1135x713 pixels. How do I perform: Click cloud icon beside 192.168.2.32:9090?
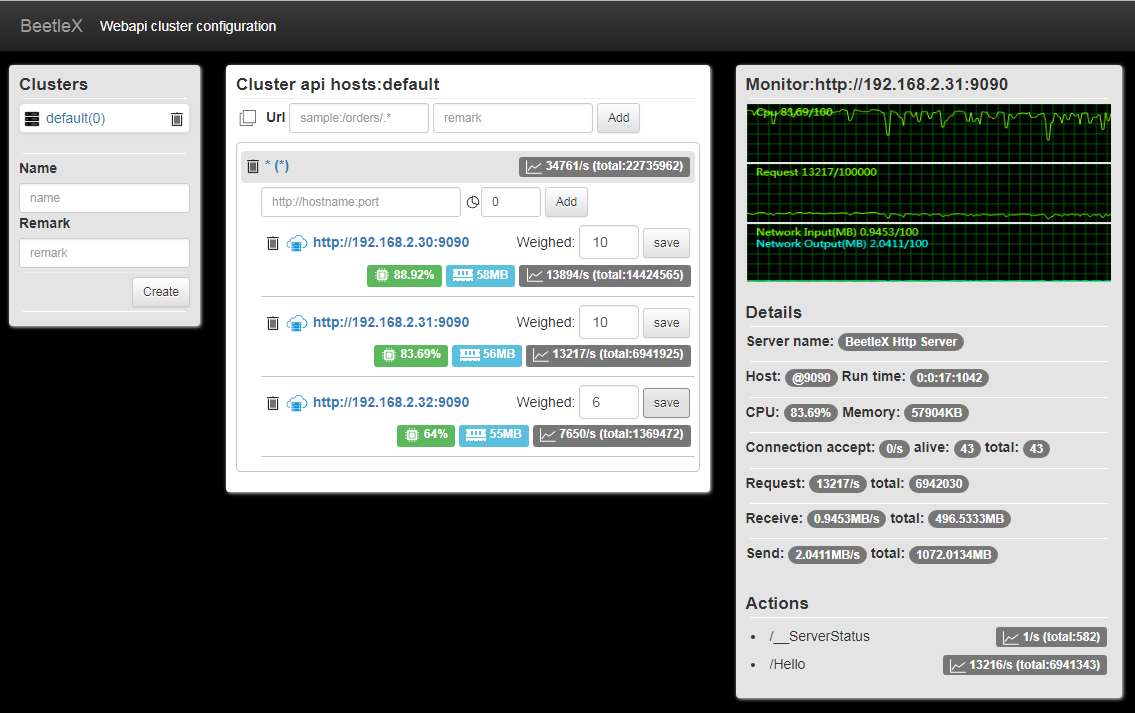[297, 402]
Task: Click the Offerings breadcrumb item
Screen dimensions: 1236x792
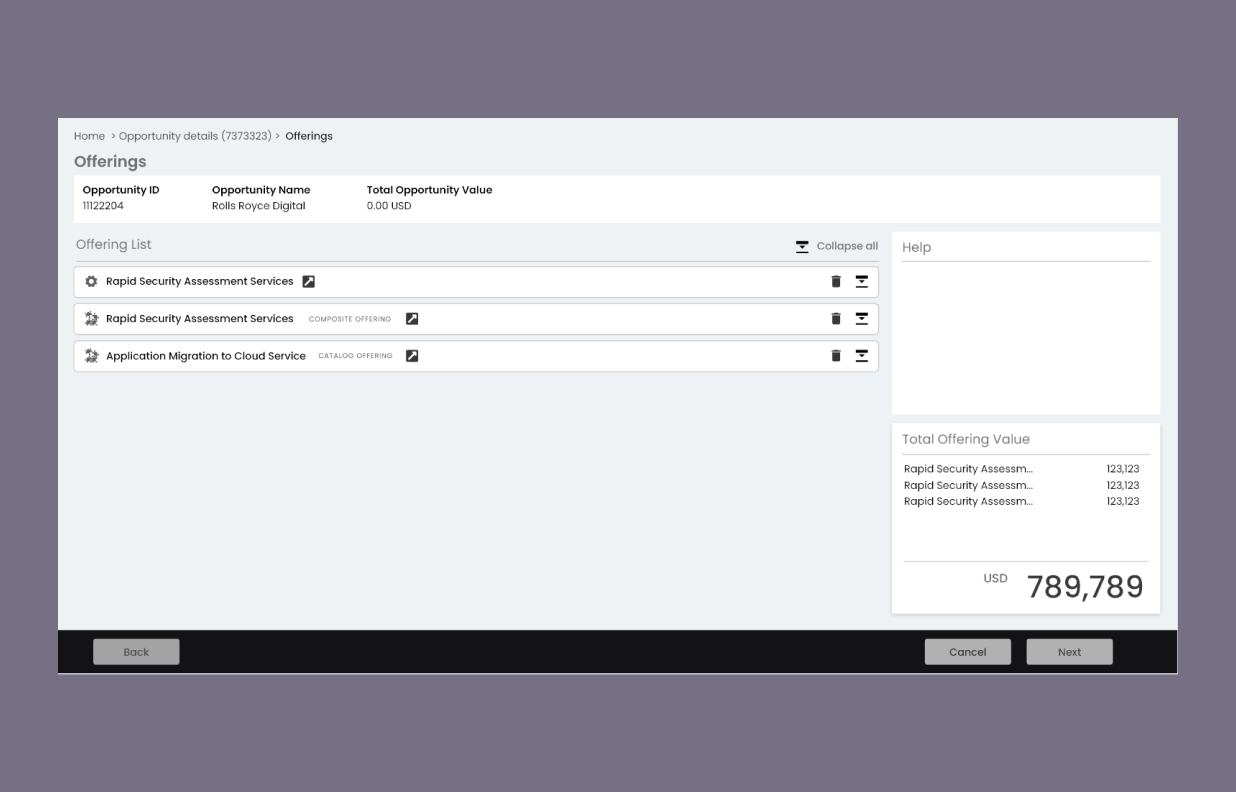Action: click(309, 136)
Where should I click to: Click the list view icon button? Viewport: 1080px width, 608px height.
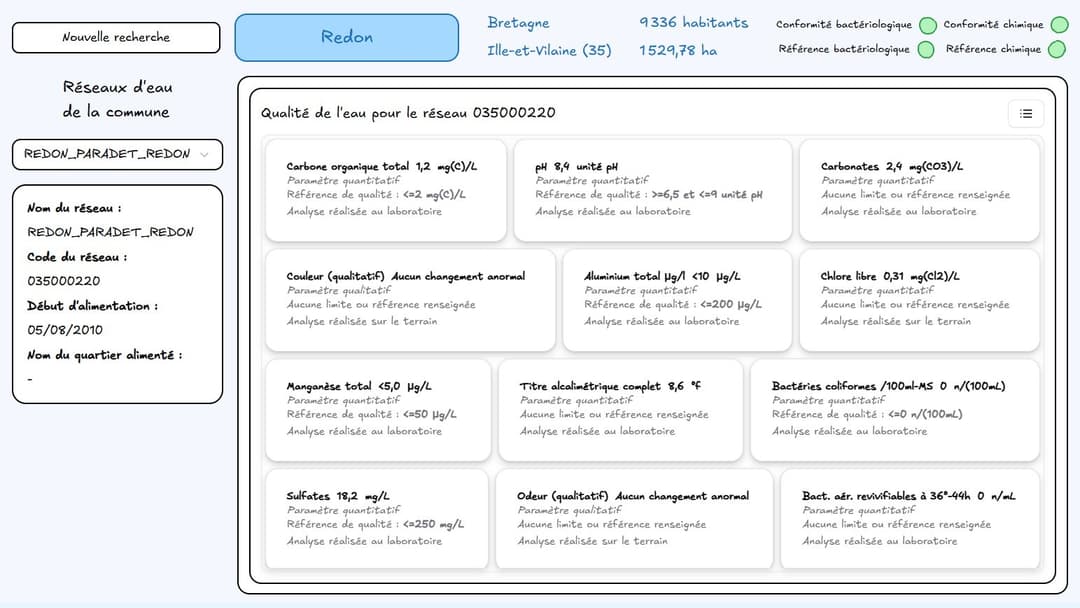click(x=1025, y=114)
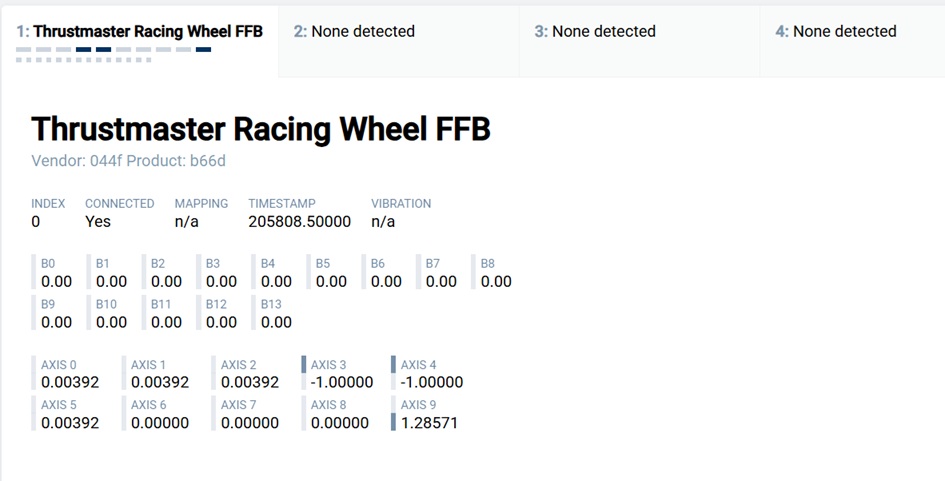
Task: Click the Mapping n/a value
Action: pyautogui.click(x=187, y=222)
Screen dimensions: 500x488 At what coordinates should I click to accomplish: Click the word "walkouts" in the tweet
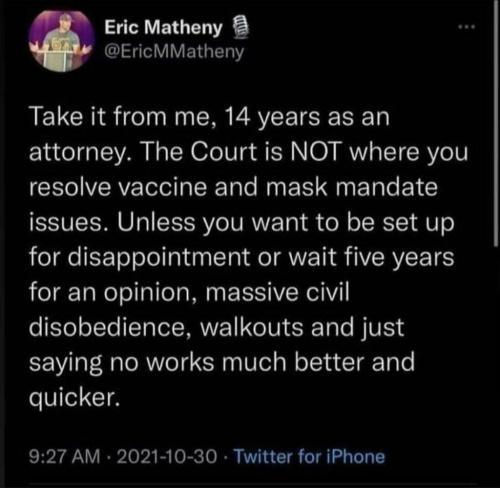point(252,327)
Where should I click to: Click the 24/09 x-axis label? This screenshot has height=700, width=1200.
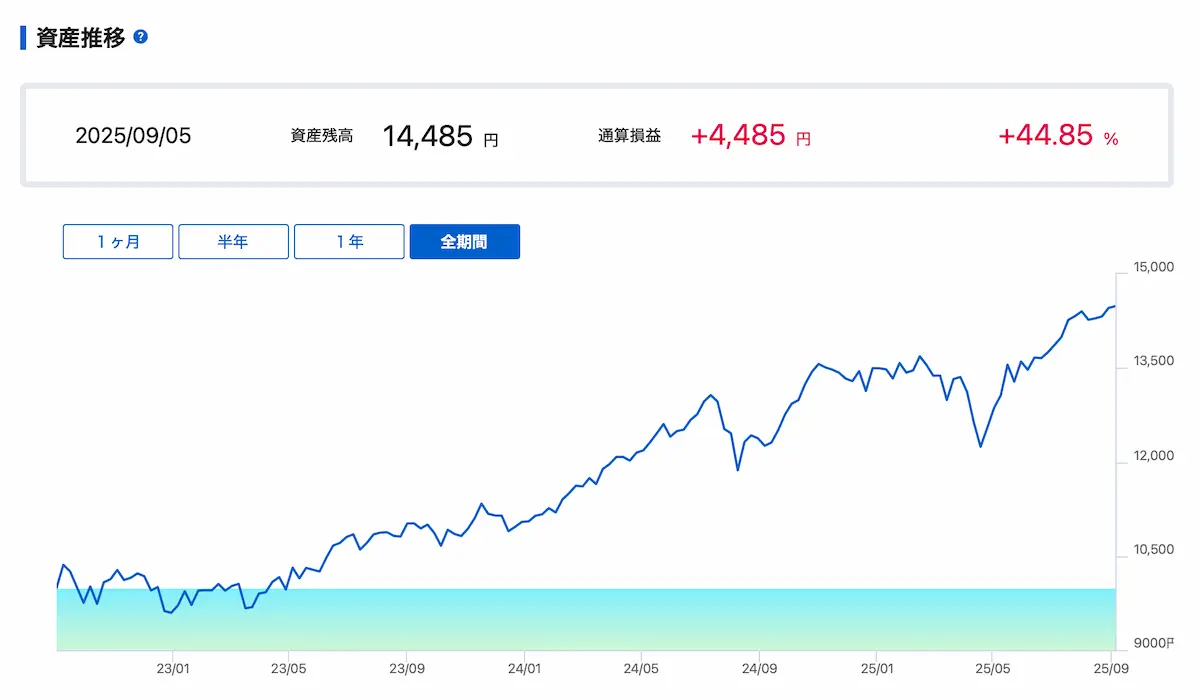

=-=-=-=-=

Exercise aim. Print the whole listing above once more, word for word, without its pictures.

Response to the task.
1135x713 pixels. How do I perform: Click cloud icon beside 192.168.2.32:9090?
[297, 402]
Task: Click the Offerings breadcrumb item
Screen dimensions: 1236x792
Action: click(309, 136)
Where should I click to: Click the list view icon button? Viewport: 1080px width, 608px height.
click(x=1025, y=114)
Task: Click the Mapping n/a value
Action: pyautogui.click(x=187, y=222)
Screen dimensions: 500x488 At what coordinates should I click to accomplish: Click the word "walkouts" in the tweet
point(252,327)
Where should I click to: Click the 24/09 x-axis label? This screenshot has height=700, width=1200.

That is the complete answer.